Sunday, February 22, 2015

Monastic Poetry Week-end: the Autumn Poems

While I am away at Mepkin Abbey, I'm leaving some poems inspired by my time there:  one per day.  And in case criminals read this blog post, don't think about breaking into my house; you'll meet my spouse, and it will not end well.

Back to poems!

For the past few years, I've gone to Mepkin Abbey in February.  Before that, I went in the fall.  Below, you'll see two poems that came from the same week-end.

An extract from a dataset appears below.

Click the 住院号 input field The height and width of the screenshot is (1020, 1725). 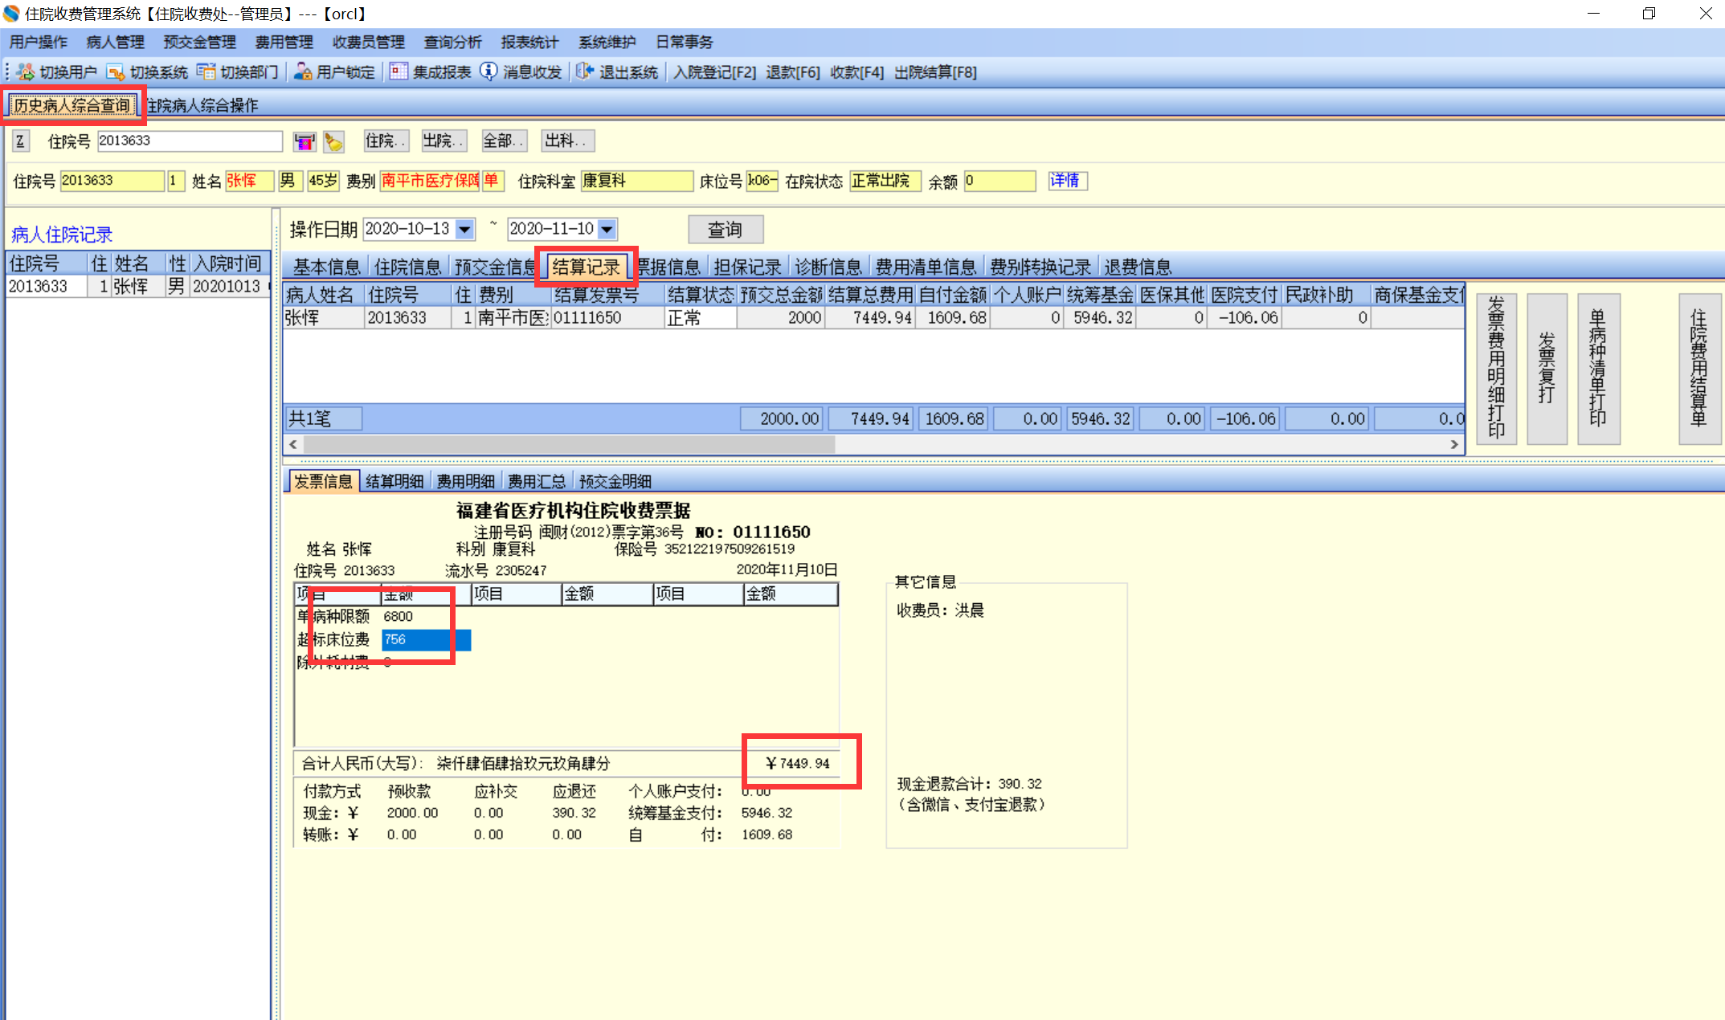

One year, my annual trip to Mepkin Abbey coincided with Veteran's Day, which was first Armistice Day.  It also happened to be near All Saints Day, the first All Saints Day after Abbot Francis Kline had been cruelly taken early by leukemia.  Part of one of the services was out in the monks' cemetery, and all the retreatents were invited out with the monks. I was struck by the juxtapositions, and I wrote this poem:

Armistice Day at the Abbey

The monks bury their dead on this slight
rise that overlooks the river
that flows to the Atlantic, that site
where Africans first set foot on slavery’s soil.

These monks are bound
to a different master, enslaved
in a different system.
They chant the same Psalms, the same tones
used for centuries. Modern minds scoff,
but the monks, yoked together
into a process both mystical and practical,
do as they’ve been commanded.

Their graves, as unadorned as their robes,
stretch out in rows of white crosses, reminiscent
of a distant French field. We might ponder
the futility of belief in a new covenant,
when all around us old enemies clash,
or we might show up for prayer, light
a candle, and simply submit.
I was also struck by other images, and I wrote the poem below.  Some years, I like it, particularly as I tried not to explain too much, to just collect images.  Some years, it feels unfinished to me.


Autumn at the Abbey


I drove seven hundred miles from the tip
of Spanish speaking Florida to the Gullah drenched
lowcountry marsh.

I arose in the wee small hours of the morning
to drive up the spine of the state
with truckers and other insomniacs.

I saw the flaming
orange fields, the flickers
of light across the river.

I have eaten eggs from the chickens
raised by monks and been sprinkled
with holy water before bed.

I saw the baby Jesus
created from a
cornucopia of materials.

I harmonized with monks
and chanted my way through a quarter
of the Psalms.

I watched the monks at sunset
walking under Spanish moss draped
trees, ghosts from a different century.